Parce qu’on ne réfléchit jamais depuis un espace totalement neutre.
On réfléchit depuis son histoire.
Depuis son éducation.
Depuis ses expériences passées.
Depuis son rapport à l’argent, à la réussite, à la légitimité, au regard des autres.
Depuis ses blessures aussi.
Et parfois simplement depuis un état d’épuisement nerveux qui rend tout plus lourd et plus flou.
C’est d’ailleurs quelque chose que j’observe énormément chez les femmes en transition professionnelle ou entrepreneuriale : elles essaient de trouver une direction claire alors qu’elles sont déjà mentalement saturées…et forcément, quand l’espace intérieur est surchargé, tout devient plus compliqué.

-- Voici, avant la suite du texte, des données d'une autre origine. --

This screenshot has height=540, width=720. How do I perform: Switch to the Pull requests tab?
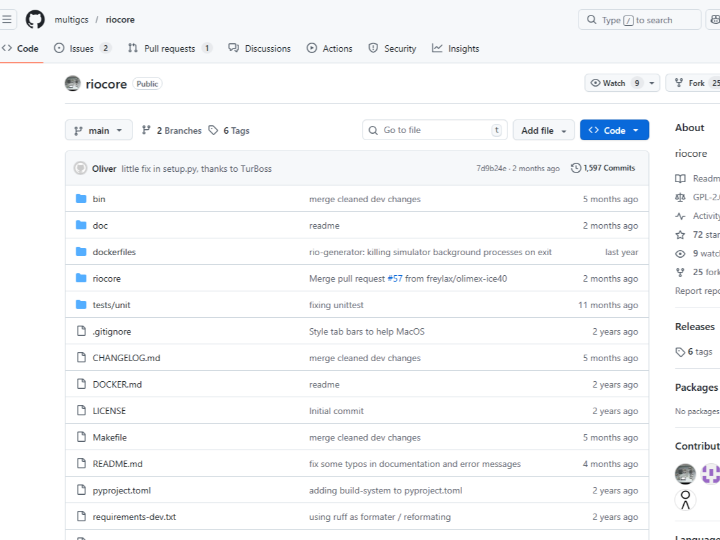coord(169,48)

À quoi ressemble vraiment la clarté ?
Je crois qu’il y a aussi beaucoup de fantasmes autour de la clarté. Certaines femmes imaginent qu’un jour elles vont avoir une révélation parfaite. Une évidence absolue. Une certitude immédiate sur ce qu’elles doivent faire de leur vie. Mais dans la réalité, la clarté ressemble rarement à cela. Très souvent, elle arrive progressivement. Elle ressemble plutôt au fait de recommencer à sentir ce qui est juste ou non pour soi. Retrouver un peu d’élan. Réussir à prendre une décision sans s’effondrer mentalement pendant des semaines. Arrêter progressivement de vivre contre soi-même. Se sentir plus alignée dans ses choix, son rythme, son énergie.

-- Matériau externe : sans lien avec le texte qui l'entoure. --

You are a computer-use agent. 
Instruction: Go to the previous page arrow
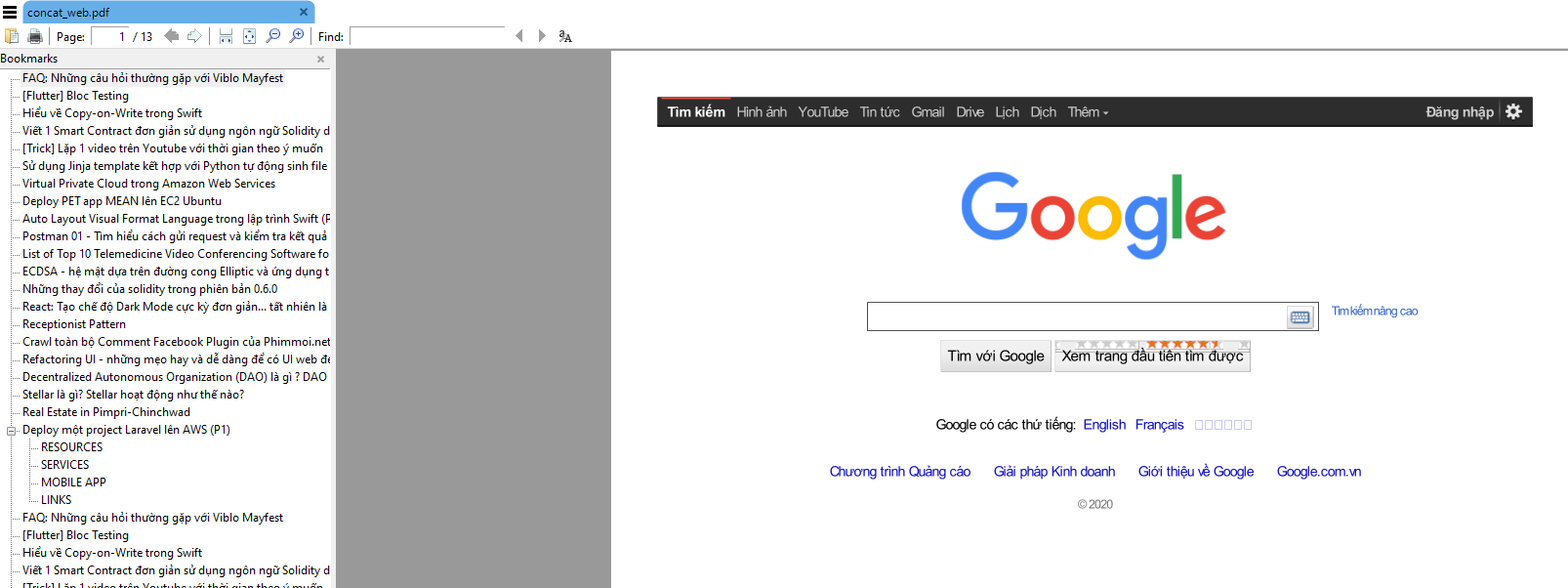coord(172,36)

Et surtout, la clarté apparaît rarement avant le mouvement, elle se construit souvent pendant.
- Quand on recommence à tester des choses.
- Quand on explore.
- Quand on ose avoir des conversations.
- Quand on change un petit élément du quotidien.
- Quand on arrête de vouloir tout résoudre mentalement avant d’agir.

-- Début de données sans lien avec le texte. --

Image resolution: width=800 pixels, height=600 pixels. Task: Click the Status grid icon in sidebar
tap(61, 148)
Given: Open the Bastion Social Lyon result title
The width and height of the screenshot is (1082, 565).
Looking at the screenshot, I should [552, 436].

C’est souvent cela qui est difficile : accepter d’être dans une phase “en construction” sans considérer que quelque chose ne va pas chez soi.
Retrouver sa direction demande parfois un espace différent
Elles cherchent une manière plus juste de vivre leur travail, leur rythme, leur énergie, leur place et leur identité aujourd’hui.
Parce qu’au fond, beaucoup de femmes ne cherchent pas uniquement un nouveau métier, et cela demande souvent plus qu’une simple réflexion mentale.
Cela demande parfois un espace suffisamment neutre, structuré et sécurisant pour pouvoir entendre ce qui essaie réellement d’émerger derrière le bruit mental.
C’est précisément ce que je fais dans Immersion Clarté.
Je n’aide pas simplement les femmes à “trouver une idée de reconversion”.
Je les aide à remettre de l’ordre dans un espace intérieur devenu trop chargé, trop contradictoire ou trop flou pour continuer à avancer seules de manière sereine.
À travers le coaching, le Human Design, le tarot introspectif et les outils ded bilan de compétences, nous allons observer ensemble ce qui cherche réellement à évoluer, ce qui appartient encore à leur identité actuelle… et ce qui ne leur correspond plus.
Parce qu’avant de savoir exactement où aller, il est souvent nécessaire de recréer un espace intérieur plus clair, plus stable et plus cohérent.
Et très souvent, la direction commence à réapparaître à cet endroit-là.
Pas dans la pression.
Pas dans l’urgence.
Mais dans le fait de recommencer à se comprendre profondément.